◆ Task goal: Output the records. Match them exactly.

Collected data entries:
Segment Open

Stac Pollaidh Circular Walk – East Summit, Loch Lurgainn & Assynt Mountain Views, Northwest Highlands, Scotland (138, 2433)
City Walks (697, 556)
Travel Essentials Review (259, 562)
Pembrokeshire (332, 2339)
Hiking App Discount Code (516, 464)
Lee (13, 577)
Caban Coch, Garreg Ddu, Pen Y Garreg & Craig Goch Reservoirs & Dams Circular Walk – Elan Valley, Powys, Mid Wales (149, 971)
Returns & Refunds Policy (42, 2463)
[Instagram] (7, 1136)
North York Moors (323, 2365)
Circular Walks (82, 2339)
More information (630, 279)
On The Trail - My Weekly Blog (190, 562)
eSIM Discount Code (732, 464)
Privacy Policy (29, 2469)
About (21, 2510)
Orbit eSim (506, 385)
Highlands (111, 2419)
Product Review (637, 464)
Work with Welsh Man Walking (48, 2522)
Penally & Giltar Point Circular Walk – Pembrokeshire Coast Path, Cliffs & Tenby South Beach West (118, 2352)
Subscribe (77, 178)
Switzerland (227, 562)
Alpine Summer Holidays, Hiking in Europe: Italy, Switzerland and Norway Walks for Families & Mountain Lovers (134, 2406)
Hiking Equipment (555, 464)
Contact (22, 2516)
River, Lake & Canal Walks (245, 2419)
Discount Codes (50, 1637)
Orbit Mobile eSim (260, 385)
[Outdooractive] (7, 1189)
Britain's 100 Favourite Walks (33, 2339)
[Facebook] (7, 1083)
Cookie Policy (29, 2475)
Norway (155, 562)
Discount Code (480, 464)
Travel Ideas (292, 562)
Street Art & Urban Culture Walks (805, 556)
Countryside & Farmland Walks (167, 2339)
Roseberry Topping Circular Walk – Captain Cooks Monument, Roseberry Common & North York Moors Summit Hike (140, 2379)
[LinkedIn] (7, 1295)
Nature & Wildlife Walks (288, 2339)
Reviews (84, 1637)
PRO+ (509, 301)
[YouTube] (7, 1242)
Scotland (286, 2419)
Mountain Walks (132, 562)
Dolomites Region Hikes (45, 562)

Segment Closed

◆ Expected answer:
Stac Pollaidh Circular Walk – East Summit, Loch Lurgainn & Assynt Mountain Views, Northwest Highlands, Scotland (138, 2433)
City Walks (697, 556)
Travel Essentials Review (259, 562)
Pembrokeshire (332, 2339)
Hiking App Discount Code (516, 464)
Lee (13, 577)
Caban Coch, Garreg Ddu, Pen Y Garreg & Craig Goch Reservoirs & Dams Circular Walk – Elan Valley, Powys, Mid Wales (149, 971)
Returns & Refunds Policy (42, 2463)
[Instagram] (7, 1136)
North York Moors (323, 2365)
Circular Walks (82, 2339)
More information (630, 279)
On The Trail - My Weekly Blog (190, 562)
eSIM Discount Code (732, 464)
Privacy Policy (29, 2469)
About (21, 2510)
Orbit eSim (506, 385)
Highlands (111, 2419)
Product Review (637, 464)
Work with Welsh Man Walking (48, 2522)
Penally & Giltar Point Circular Walk – Pembrokeshire Coast Path, Cliffs & Tenby South Beach West (118, 2352)
Subscribe (77, 178)
Switzerland (227, 562)
Alpine Summer Holidays, Hiking in Europe: Italy, Switzerland and Norway Walks for Families & Mountain Lovers (134, 2406)
Hiking Equipment (555, 464)
Contact (22, 2516)
River, Lake & Canal Walks (245, 2419)
Discount Codes (50, 1637)
Orbit Mobile eSim (260, 385)
[Outdooractive] (7, 1189)
Britain's 100 Favourite Walks (33, 2339)
[Facebook] (7, 1083)
Cookie Policy (29, 2475)
Norway (155, 562)
Discount Code (480, 464)
Travel Ideas (292, 562)
Street Art & Urban Culture Walks (805, 556)
Countryside & Farmland Walks (167, 2339)
Roseberry Topping Circular Walk – Captain Cooks Monument, Roseberry Common & North York Moors Summit Hike (140, 2379)
[LinkedIn] (7, 1295)
Nature & Wildlife Walks (288, 2339)
Reviews (84, 1637)
PRO+ (509, 301)
[YouTube] (7, 1242)
Scotland (286, 2419)
Mountain Walks (132, 562)
Dolomites Region Hikes (45, 562)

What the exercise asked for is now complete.